AN AMERICAN ABROAD: THE HIGHS AND LOWS
Sophie Browning was in London when the Covid-19 pandemic hit in March of 2020. She said, “I remember wearing a mask on the train and thinking, ‘This is so funny,’ because it was hitting Europe but it hadn’t hit America yet.” She thought she’d be back in Scotland in May, so she only packed a small suitcase to take home.
Browning did not return to Scotland in May. Instead, she found herself preparing for her sophomore year from thousands of miles away, participating in online school like so many other students. That being said, unlike many students, she did get to go back to Scotland in September, and has been living the life of an international student during these unprecedented times.
Browning is a second-year student at the University of St. Andrews in St. Andrews, Scotland, studying sustainable development and geography. She is originally from Sag Harbor, a small town in Long Island, New York.
“I grew up with a big international background,” said Browning. “I always knew there was more to see than my tiny town.”
Browning’s mom grew up in Aberdeen, Scotland, which is less than two hours away from St. Andrews, and her dad moved around during his childhood, living in places like Morocco, Hong Kong, Jamaica and Luxembourg.
“The idea was to try it for a year and see if it worked,” said Browning.

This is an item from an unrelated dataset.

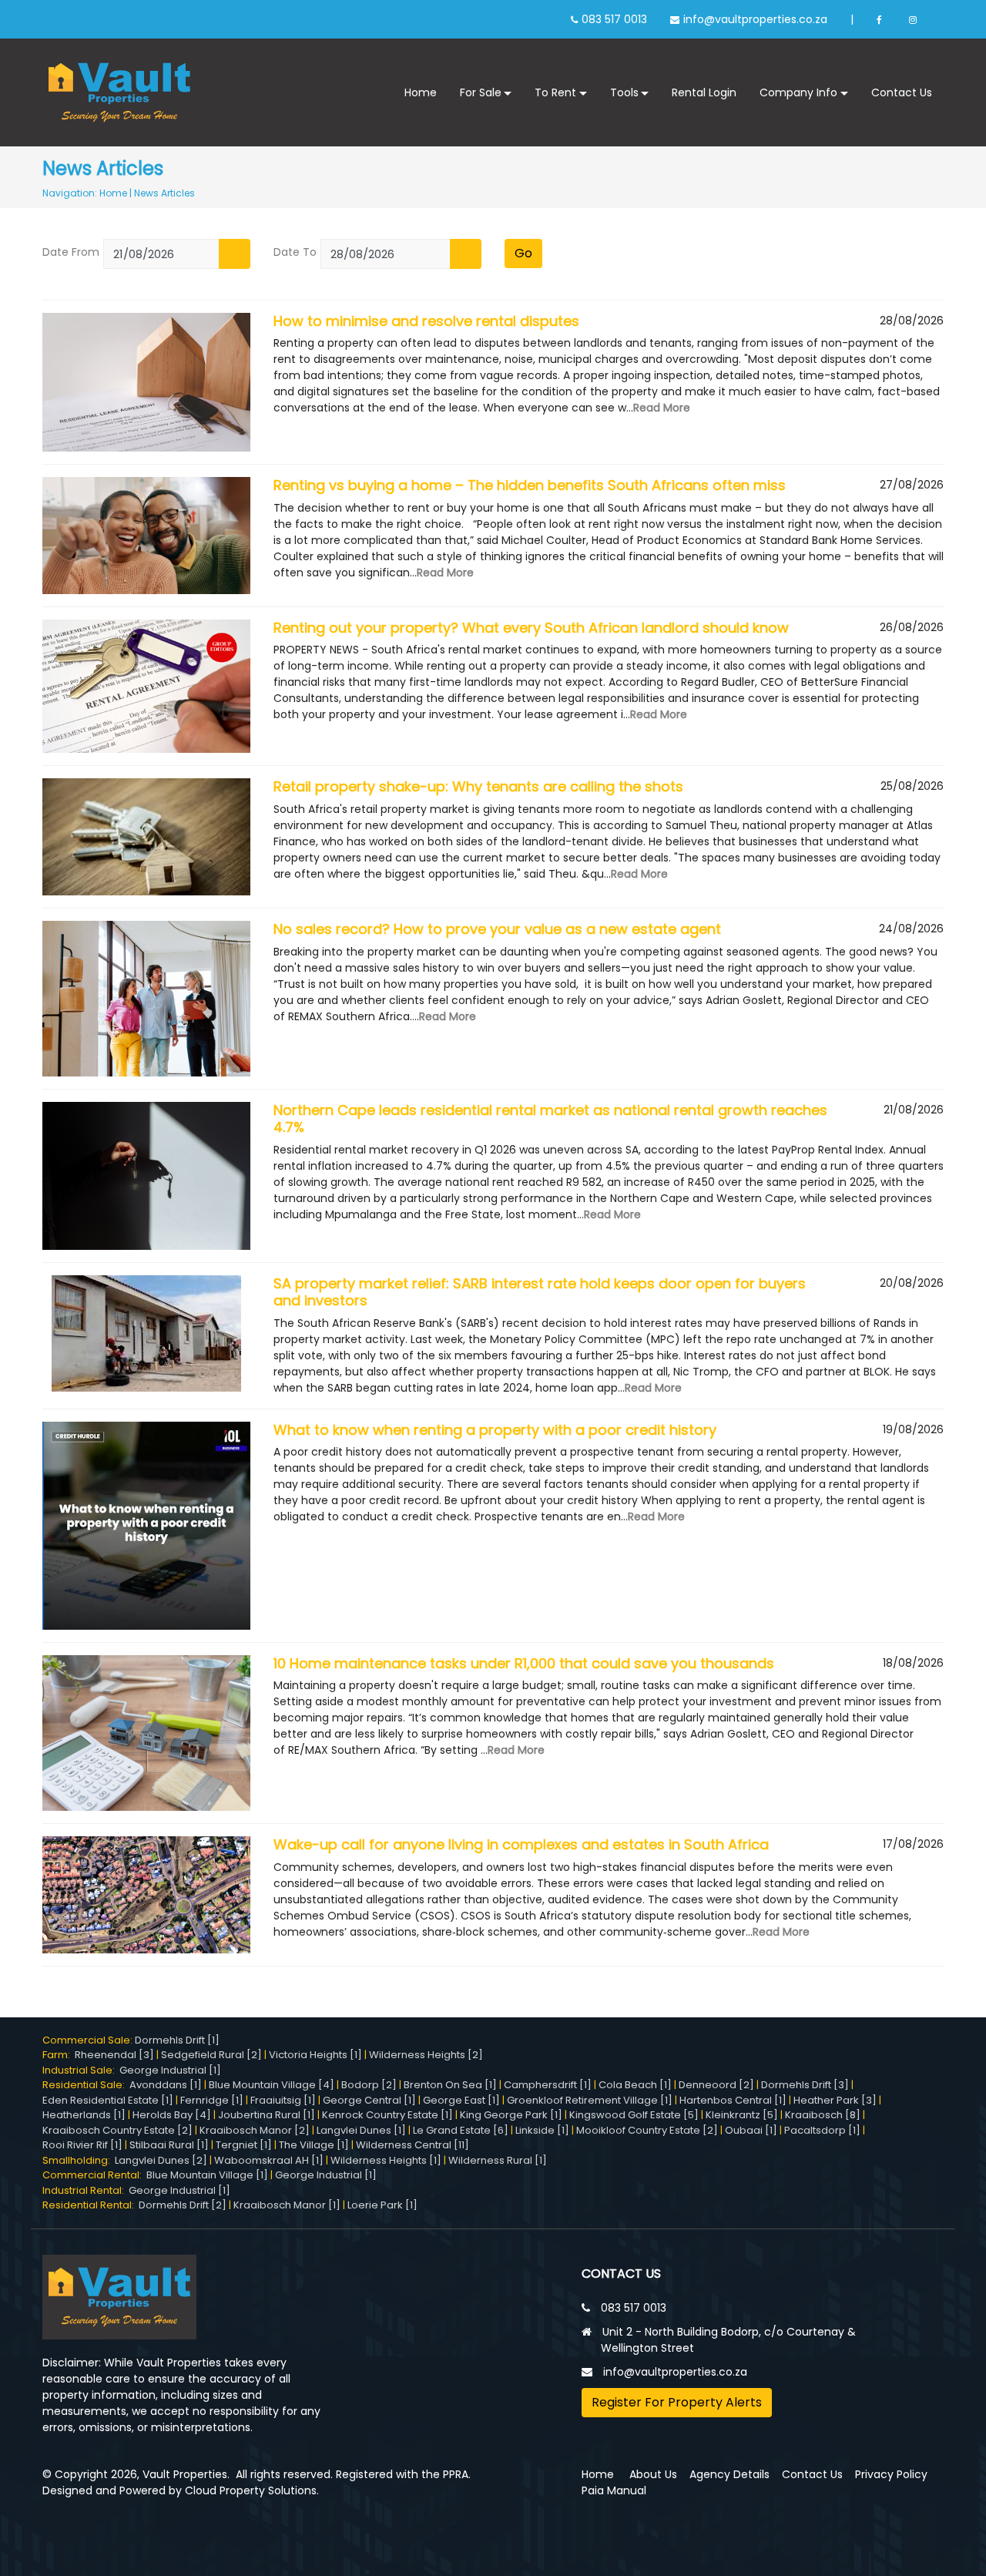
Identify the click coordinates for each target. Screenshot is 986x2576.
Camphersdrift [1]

If it didn’t work, she’d go home with a year abroad under her belt, and she’d go to American college. But it did work, even with a global pandemic to interrupt her first year.
After adjusting to the initial culture shocks of different food, living conditions, education and healthcare, Browning said “there are so many highlights.”

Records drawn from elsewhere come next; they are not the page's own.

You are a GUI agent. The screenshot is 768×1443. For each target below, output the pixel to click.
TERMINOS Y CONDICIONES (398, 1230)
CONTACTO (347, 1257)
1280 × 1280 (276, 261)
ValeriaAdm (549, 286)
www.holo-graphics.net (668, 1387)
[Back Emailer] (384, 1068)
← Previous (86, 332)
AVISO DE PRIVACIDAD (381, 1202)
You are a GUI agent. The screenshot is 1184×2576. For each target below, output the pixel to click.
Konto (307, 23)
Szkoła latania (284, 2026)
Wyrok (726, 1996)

The biggest of those highlights is the ability to travel. Last year, she went to Amsterdam, Budapest, and London multiple times before the pandemic hit. Her favorite memories include sneaking into an old hotel in Budapest and swimming in a sky deck pool with her friend, as well as staying out until 6:30 in the morning in Amsterdam, experiencing the Netherlands nightlife and club culture.
On top of that, she has been able to travel to various places within Scotland, which included: seeing a reindeer farm in Cairngorms National Park, viewing the home of the Loch Ness Monster in Inverness, and getting to feel like a nomad in the Isle of Skye.
Browning found that her travels abroad in college were different from her previous experiences. “When I travel now, I’m not just doing it for the lure of something new, I’m finding myself along the way while I’m doing it,” Browning said. “It’s a new adventure.”
“I feel like I’m more one with nature here,” Browning added. With the ability to go sailing, surfing, golfing and camping, and also be able to have tea at all hours of the day, St. Andrews is a combination of all of her favorite places.
“I love experiencing new things, so the new culture and the new food are all part of the positives,” she said.
While there are so many up sides, like anything, being abroad for college does come with a few down sides.
Browning noted that, on the surface, people see an amazing experience with traveling and adventures, which it is, but “behind the scenes is the hard stuff, like the adjustments and the homesickness.”
“I can’t just drive home,” Browning said. In the different time zone, “I can wake up and feel homesick, and I have to wait until 1 p.m. to call anyone.”
And, unlike last year, she can’t just fly home either. Scotland’s strict Covid-19 restrictions require a two-week quarantine. It costs thousands of dollars to go home, between airfare and quarantine hotel costs.
“I think the hardest thing is that in the US you always know someone nearby, and can see your friends and travel from school-to-school,” Browning said. “It’s so hard when I have close friends who are together. Sometimes I just want to be there.”
Additionally, the United Kingdom education system is completely different from the United States education system. Instead of homework, quizzes and tests, there are one or two big assignments that make up for all of your grade.
“No teacher would know me by name,” Browning said. “There’s no homework or quizzes or anything, and then that one assignment comes along that you haven’t been thinking about, and if you fail it you could be out of university.”
Living in the United Kingdom comes with a sense of independence that American students might not be familiar with. There are fewer eyes watching to make sure that you’re doing your work, and fewer check points that allow students to make up for academic mistakes. The expectations are different.
Still, Browning says that she plans to stay in the U.K. after she graduates. “Now that I’ve been in the U.K. for almost two years, when I come home I feel split between the two places,” she said. “The four years of college which really shape what you think you’re going to move on to, I’ve spent that in the U.K., and I don’t know if I’d be ready to come back and live in the U.S..”
Next year, Browning is going abroad to Norway for her spring semester. She says that when the pandemic is over, she is looking forward to being able to travel again, starting with exploring the subway systems of post-Soviet countries with her roommate.
“I think everyone should go abroad. I’m going abroad from being abroad, and I’d go abroad from there,” she laughed. “I do love it. It’s like anything, it has so many ups and downs, but overall, I wouldn’t change anything. I’m so thankful.”